Legacy dengan mesin enam silinder boxer terkenal sangat nyaman digunakan perjalanan jauh karena tenaga besar dan getaran mesin yang sangat minim.
Namun mesin enam silinder tersebut akhirnya mulai ditinggalkan karena konsumsi bahan bakar dan regulasi emisi.
Memasuki era modern, Subaru kembali mengembangkan mesin turbo baru melalui keluarga FA-series.
Mesin FA menjadi salah satu evolusi paling penting dalam sejarah boxer Subaru modern.
Pada Legacy generasi ketujuh, Subaru menggunakan mesin FA24 Turbo 2.4 liter untuk beberapa varian performa tinggi.
FA24 Turbo dianggap sebagai penerus spiritual mesin EJ turbo di era modern.
Mesin ini menggunakan direct injection dan teknologi turbo modern untuk menghasilkan tenaga besar sekaligus efisiensi lebih baik dibanding EJ lama.
Karakter FA24 juga lebih responsif pada putaran rendah sehingga cocok digunakan harian maupun touring.
Meski suara boxer modern tidak sekeras EJ era 1990-an, FA24 tetap mempertahankan karakter AWD turbo khas Subaru.
Mesin ini juga digunakan pada model modern lain seperti Subaru WRX dan beberapa varian Outback terbaru.
Selain perubahan mesin, Subaru juga terus menyempurnakan integrasi mesin boxer dengan Symmetrical AWD dan transmisi modern seperti Lineartronic CVT.

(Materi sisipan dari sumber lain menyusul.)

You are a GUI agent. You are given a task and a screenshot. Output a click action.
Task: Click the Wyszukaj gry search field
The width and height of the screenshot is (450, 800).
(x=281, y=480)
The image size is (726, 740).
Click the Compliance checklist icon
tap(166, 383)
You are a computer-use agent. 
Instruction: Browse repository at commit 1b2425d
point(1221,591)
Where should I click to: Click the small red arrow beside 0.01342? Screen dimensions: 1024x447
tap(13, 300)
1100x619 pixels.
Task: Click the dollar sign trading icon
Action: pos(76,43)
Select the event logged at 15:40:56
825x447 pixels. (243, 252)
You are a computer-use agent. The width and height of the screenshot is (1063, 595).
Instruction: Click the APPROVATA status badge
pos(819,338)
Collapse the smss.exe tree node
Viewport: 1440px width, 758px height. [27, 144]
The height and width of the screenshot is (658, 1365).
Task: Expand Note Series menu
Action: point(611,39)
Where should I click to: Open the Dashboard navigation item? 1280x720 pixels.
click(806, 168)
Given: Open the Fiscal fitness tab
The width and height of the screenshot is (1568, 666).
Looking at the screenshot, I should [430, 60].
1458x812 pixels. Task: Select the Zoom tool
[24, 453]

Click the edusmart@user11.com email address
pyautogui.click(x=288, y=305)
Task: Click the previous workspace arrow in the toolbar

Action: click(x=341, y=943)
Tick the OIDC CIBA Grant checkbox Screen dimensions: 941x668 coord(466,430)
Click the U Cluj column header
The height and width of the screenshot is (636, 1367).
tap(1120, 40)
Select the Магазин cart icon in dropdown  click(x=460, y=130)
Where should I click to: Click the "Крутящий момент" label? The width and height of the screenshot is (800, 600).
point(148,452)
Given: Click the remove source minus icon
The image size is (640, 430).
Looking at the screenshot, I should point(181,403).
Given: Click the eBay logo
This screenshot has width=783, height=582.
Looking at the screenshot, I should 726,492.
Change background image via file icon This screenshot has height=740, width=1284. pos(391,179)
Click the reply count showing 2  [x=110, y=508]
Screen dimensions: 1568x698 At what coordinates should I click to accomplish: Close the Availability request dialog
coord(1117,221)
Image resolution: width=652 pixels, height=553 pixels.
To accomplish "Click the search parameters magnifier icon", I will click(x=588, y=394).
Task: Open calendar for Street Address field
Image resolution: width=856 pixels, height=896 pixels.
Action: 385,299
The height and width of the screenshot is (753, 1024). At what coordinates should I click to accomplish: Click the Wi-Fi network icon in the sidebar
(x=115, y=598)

Tujuannya adalah menciptakan keseimbangan antara performa, efisiensi, keselamatan, dan kenyamanan.
Banyak penggemar Subaru klasik memang masih menganggap mesin EJ sebagai era terbaik boxer Subaru karena karakter mekanikal dan suara khasnya.
Namun di sisi lain, mesin modern seperti FB dan FA memperlihatkan bagaimana Subaru mampu beradaptasi dengan tuntutan industri otomotif modern tanpa meninggalkan identitas boxer mereka.
Perjalanan mesin boxer Legacy dari EJ hingga FA24 Turbo bukan sekadar evolusi teknologi.
Perjalanan tersebut menjadi bagian penting dari identitas Subaru sebagai produsen kendaraan AWD dengan karakter unik yang berbeda dari hampir semua merek Jepang lainnya.
Meski produksi Legacy telah berakhir pada tahun 2025, warisan mesin boxer Subaru tetap hidup melalui berbagai model modern yang masih mempertahankan filosofi khas tersebut.